Plots the weight distribution for the prior and the posterior probabilities.

Parameters
• res (int) – Resolution of the grid, default is 100.

• xlim (tuple) – Tuple of the min and max values of the grid along the x axis, default is (-8,8).

• ylim (tuple) – Tuple of the min and max values of the grid along the y axis, default is (-8,8).

class statinf.regressions.LinearModels.OLS(formula, data, fit_intercept=False)[source]

Bases: object

Ordinary Least Squares regression.

Parameters
• formula (str) – Regression formula to be run of the form y ~ x1 + x2. See parse_formula() in ProcessData

• data (pandas.DataFrame) – Input data with Pandas format.
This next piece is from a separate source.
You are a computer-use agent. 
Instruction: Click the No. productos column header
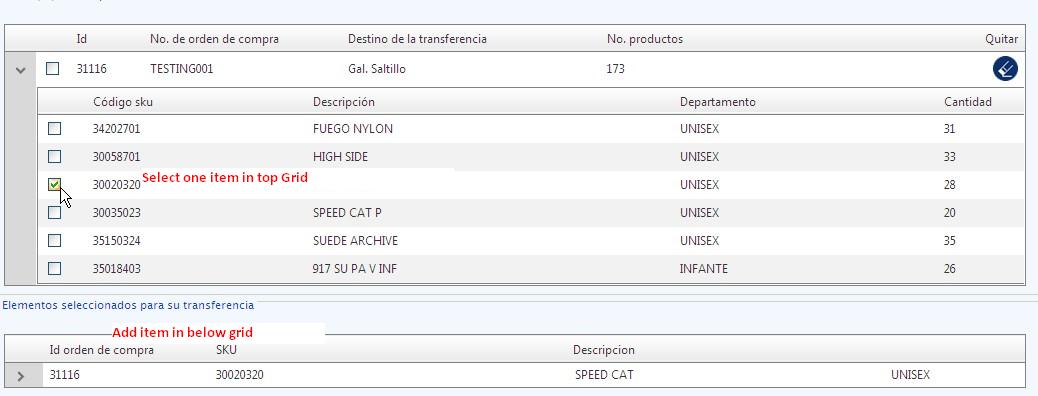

• fit_intercept (bool, optional) – Used for adding intercept in the regression formula, defaults to False.

Adjusted-$$R^{2}$$ – Goodness of fit

Formula
$R^{2}_{adj} = 1 - (1 - R^{2}) \dfrac{n - 1}{n - p - 1}$

where $$p$$ denotes the number of estimates (i.e. explanatory variables) and $$n$$ the sample size

References

Theil, Henri (1961). Economic Forecasts and Policy.

Returns

Return type

float

fitted_values()[source]

Computes the estimated values of Y

Formula
$\hat{Y} = X \beta$
Returns

Fitted values for Y.

Return type

numpy.array

get_betas()[source]

Computes the estimates for each explanatory variable

Formula
$\beta = (X'X)^{-1} X'Y$
Returns

Estimated coefficients

Return type

numpy.array

predict(new_data, conf_level=None)[source]

Predicted $$\hat{Y}$$ values for for a new dataset

Parameters
• new_data (pandas.DataFrame) – New data to evaluate with pandas data-frame format.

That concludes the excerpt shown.